When Louganis publicly discussed his sexual orientation at the Gay Games in New York, the gay community celebrated an openness rare for the sports world. Now, said Lee Klosinski of AIDS Project Los Angeles, gay men are once again reminded of “the relentlessness of the epidemic.”
“This just contributes to the collective grief that we feel. It’s ‘Oh my God. Here’s another person, Greg Louganis,’ ” Klosinski said.
Louganis tested positive for HIV, the virus that causes AIDS, six months before the Seoul games. But only a few people, including his coach, Ron O’Brien, knew of the test results when Louganis cut his head on a diving board and began bleeding during the games’ preliminary competitions.

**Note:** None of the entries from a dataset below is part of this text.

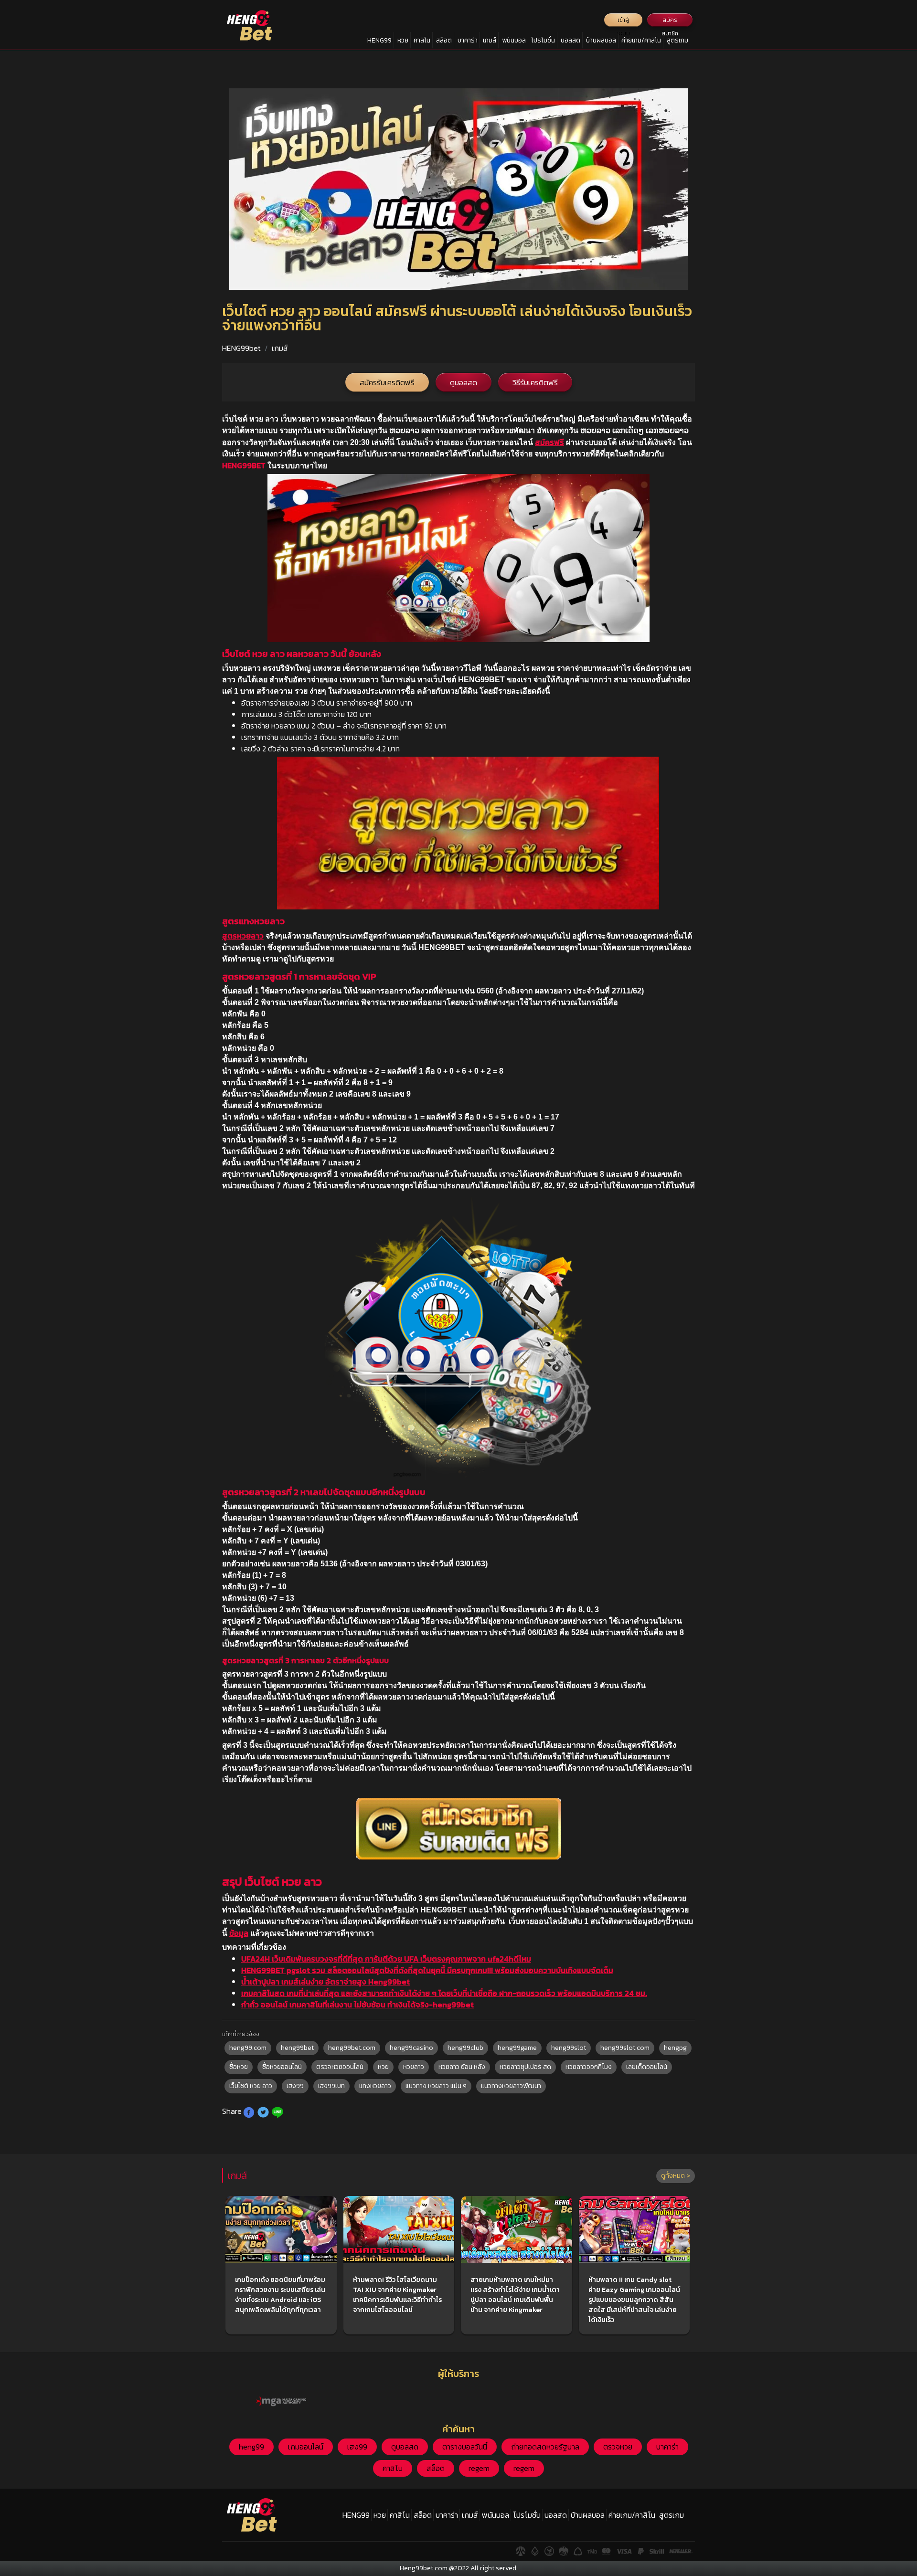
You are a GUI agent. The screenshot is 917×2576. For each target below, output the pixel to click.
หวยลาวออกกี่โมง (588, 2067)
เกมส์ (489, 40)
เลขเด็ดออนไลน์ (646, 2067)
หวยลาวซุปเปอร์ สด (525, 2067)
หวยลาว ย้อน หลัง (461, 2067)
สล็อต (444, 40)
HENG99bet (241, 348)
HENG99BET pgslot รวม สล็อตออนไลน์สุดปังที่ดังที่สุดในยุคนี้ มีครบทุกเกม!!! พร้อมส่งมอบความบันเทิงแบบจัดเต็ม (427, 1970)
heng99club (465, 2048)
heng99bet (297, 2048)
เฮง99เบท (331, 2086)
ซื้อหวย (238, 2067)
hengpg (675, 2048)
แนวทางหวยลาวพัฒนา (511, 2086)
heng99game (517, 2048)
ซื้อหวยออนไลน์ (282, 2067)
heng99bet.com (351, 2048)
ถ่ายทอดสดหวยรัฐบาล (545, 2446)
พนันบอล (514, 40)
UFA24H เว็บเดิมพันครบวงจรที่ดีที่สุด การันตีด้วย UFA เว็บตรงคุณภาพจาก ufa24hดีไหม (386, 1958)
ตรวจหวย (617, 2446)
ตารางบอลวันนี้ (464, 2446)
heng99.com (248, 2048)
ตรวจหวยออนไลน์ (339, 2067)
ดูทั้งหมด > (675, 2176)
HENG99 (379, 40)
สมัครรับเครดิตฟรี (387, 382)
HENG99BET (244, 465)
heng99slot (568, 2048)
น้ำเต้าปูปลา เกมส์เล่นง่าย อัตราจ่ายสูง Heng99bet (325, 1981)
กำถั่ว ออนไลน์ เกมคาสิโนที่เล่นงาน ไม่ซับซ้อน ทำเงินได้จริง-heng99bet (357, 2004)
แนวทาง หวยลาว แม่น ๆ (436, 2086)
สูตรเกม (677, 40)
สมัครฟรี (549, 442)
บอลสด (570, 40)
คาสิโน (422, 40)
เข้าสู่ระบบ (623, 21)
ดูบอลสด (463, 382)
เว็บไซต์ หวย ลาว (250, 2086)
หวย (402, 40)
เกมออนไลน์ (305, 2446)
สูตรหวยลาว (243, 935)
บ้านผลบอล (601, 40)
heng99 (251, 2446)
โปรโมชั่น (543, 40)
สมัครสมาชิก (669, 21)
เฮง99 (295, 2086)
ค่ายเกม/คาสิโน (641, 40)
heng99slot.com (625, 2048)
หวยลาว (413, 2067)
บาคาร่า (468, 40)
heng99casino (411, 2048)
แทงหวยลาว (375, 2086)
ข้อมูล (238, 1933)
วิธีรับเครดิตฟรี (535, 382)
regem (479, 2468)
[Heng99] (249, 25)
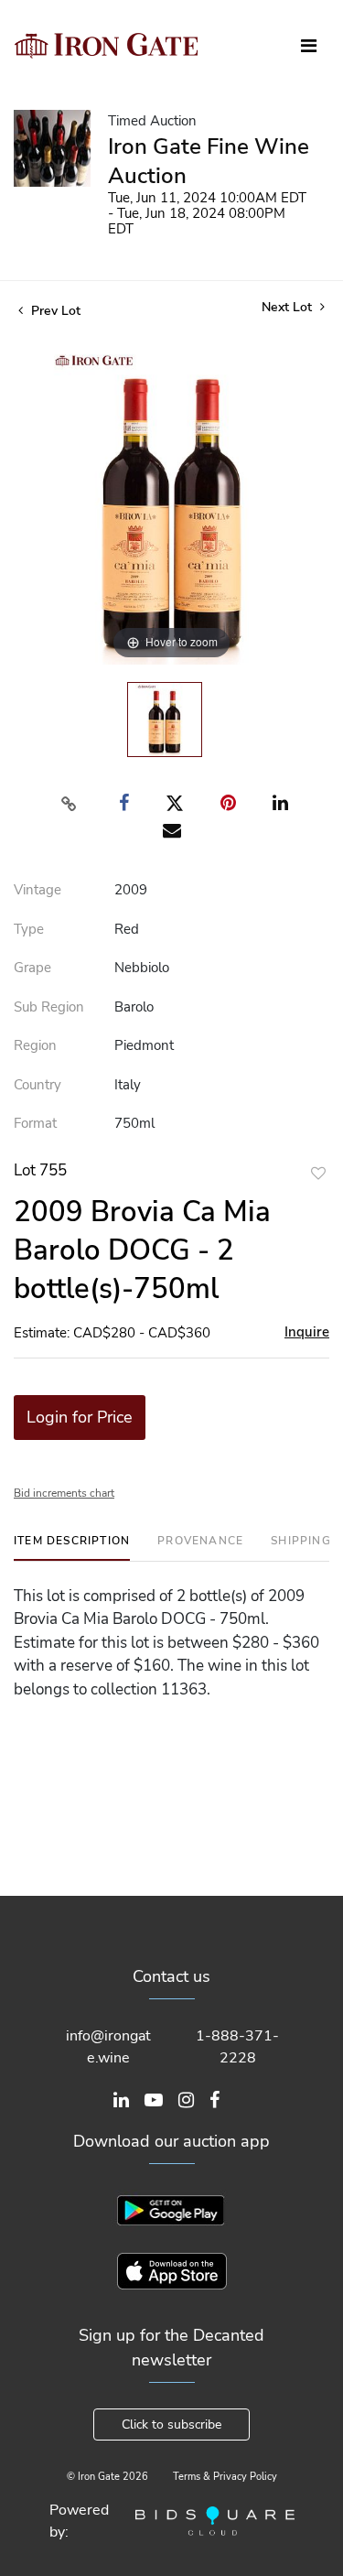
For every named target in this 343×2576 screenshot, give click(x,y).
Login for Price (80, 1417)
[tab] (72, 1547)
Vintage (37, 890)
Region (35, 1045)
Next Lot (289, 307)
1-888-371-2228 (237, 2047)
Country (37, 1085)
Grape (32, 967)
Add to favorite (318, 1173)
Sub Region (49, 1007)
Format (35, 1123)
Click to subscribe (171, 2424)
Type (29, 929)
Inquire (306, 1332)
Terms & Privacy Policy (225, 2477)
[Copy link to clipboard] (69, 804)
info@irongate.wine (108, 2047)
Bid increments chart (64, 1493)
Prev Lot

News accounts this week have focused much attention on the incident, raising questions of pool contamination and whether Louganis had a responsibility at the time to tell Olympic officials that he had HIV.
“Unfortunately, what’s getting missed so far is the fact that Greg Louganis showed the world you can be HIV-positive and be the world’s best,” said Daniel Wolfe of Gay Men’s Health Crisis in New York. “That should be the message people take home with them.”
Lorri L. Jean, executive director of the Los Angeles Gay and Lesbian Community Services Center, expressed dismay at the tone of discussion of the pool injury.
“I think that’s just outrageous,” Jean complained. “Not only are they blaming the victim, but it is not the responsibility of individual athletes to advise groups like the Olympic Committee or whatever about their HIV status.
“The (committee) should be prepared already,” Jean continued. “Because the truth is . . . there are hundreds of thousands of people who don’t know what their HIV status is who are positive.”
The doctors who treated Louganis for his head cut tested negative for HIV when the U.S. Olympic Committee later learned of Louganis’ condition. And AIDS experts said this week that it is extremely unlikely that the virus could be transmitted through chlorinated pool water.
Calling Louganis “the greatest diver there ever was and will ever will be,” UC Berkeley diving coach Phil Tonne concluded, “We wish him well.”
Times staff writer Frank Williams contributed to this story.